The Digimax Pro 815 was shown by subsidiary Samsung Opto-Electronics Co. Ltd. at the 2005 Shanghai Imaging Expo, where it attracted quite some interest for the fact that it features a whopping 15x optical zoom (7.2 - 108mm, F2.2 - 4.6) Schneider-Kreuznach Varioplan lens, equivalent to 28 - 420mm on a 35mm camera. The lens, which is locked to 50 - 100mm equivalent in Macro mode, apparently has rings on the barrel for zoom, focus and exposure compensation.
Other features are believed to include a 2/3" sensor with a resolution of eight megapixels, electronic viewfinder, 3.5" TFT LCD display, pop-up flash and hot shoe, and power from a 1900 mAh battery. The camera is also believed to offer aperture and shutter priority, full manual, a range of scene modes, single / continuous AF, AF and AE lock, plus manual control of ISO sensitivity and metering modes. Startup and shot-to-shot time are both believed to be one second, and the camera is believed to offer a 2.5 frames per second burst mode.
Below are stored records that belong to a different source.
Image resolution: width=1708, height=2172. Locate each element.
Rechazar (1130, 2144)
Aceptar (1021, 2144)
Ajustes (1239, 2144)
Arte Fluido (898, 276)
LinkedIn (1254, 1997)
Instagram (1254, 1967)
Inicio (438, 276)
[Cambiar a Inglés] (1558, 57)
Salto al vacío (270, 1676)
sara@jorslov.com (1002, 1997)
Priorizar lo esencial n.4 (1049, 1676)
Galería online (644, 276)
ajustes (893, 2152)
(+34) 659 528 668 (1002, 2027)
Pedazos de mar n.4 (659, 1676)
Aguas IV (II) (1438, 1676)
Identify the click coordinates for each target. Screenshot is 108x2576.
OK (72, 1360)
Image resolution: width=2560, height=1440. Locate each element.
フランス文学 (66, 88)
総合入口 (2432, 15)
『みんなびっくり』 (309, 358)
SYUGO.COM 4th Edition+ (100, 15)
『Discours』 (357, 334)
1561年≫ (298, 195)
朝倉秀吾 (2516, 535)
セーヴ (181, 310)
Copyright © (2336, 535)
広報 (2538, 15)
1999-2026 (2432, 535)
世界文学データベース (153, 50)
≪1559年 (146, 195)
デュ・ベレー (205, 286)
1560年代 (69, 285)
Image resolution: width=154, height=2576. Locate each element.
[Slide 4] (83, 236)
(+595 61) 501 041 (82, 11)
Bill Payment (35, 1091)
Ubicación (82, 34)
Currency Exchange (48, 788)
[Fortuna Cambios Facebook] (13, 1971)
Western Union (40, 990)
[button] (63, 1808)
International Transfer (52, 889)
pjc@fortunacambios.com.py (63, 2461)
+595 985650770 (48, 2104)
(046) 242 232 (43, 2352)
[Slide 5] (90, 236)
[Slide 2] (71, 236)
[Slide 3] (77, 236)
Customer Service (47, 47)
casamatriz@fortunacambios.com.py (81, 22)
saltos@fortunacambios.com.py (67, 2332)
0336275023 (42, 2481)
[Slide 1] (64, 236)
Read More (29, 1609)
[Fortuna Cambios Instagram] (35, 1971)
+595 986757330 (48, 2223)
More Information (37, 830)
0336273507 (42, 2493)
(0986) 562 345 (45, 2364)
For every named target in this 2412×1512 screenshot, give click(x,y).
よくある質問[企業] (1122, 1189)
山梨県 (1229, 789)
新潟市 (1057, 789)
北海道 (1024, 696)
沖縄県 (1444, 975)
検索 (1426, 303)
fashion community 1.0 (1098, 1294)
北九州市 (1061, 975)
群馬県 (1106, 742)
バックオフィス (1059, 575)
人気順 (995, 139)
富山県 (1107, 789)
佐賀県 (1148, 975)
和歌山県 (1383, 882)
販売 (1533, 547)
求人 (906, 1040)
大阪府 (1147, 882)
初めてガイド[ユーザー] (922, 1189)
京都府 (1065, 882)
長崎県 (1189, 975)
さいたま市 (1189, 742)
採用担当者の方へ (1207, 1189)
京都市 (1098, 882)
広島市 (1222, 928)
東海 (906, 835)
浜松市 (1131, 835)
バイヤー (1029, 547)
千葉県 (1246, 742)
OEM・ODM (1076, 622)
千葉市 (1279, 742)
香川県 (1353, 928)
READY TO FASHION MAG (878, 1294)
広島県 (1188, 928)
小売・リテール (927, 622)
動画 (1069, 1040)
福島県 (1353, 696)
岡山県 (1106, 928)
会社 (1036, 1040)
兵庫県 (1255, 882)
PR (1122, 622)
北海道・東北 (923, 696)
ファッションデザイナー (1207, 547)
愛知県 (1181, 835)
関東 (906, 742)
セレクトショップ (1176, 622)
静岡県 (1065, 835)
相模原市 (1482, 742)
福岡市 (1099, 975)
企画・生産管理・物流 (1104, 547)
New details are emerging on Chinese-language websites in Taiwan including IDV Digital Image Studio and DCView (free subscription required), based on a press release there. Much of the information above is restated, but particularly interesting are the following two points: - The camera may feature image stabilisation, according to IDV. Bear in mind, this could just be done by moving a cropped area on the image sensor at lower resolutions, something that is particularly common in movie modes on some digicams.
- The camera appears to offer the ability to replace the top-mounted LCD info display visual with a color preview, allowing for framing with the camera at your waist, or low to the ground. (It isn't clear whether this is achieved with a separate LCD panel on the top of the camera, or perhaps via a mechanical arrangement as seen in some past Konica Minolta cameras).
Also interesting are the first images we've seen from the camera's display which show that the camera has several other features: - Histogram (unclear if it is record or playback mode)
- Framing guidelines
- Lens focal length shown on the LCD (suggesting the lens zoom is possibly electronic rather than mechanical)
As more details surface, you'll hear about them on our news page.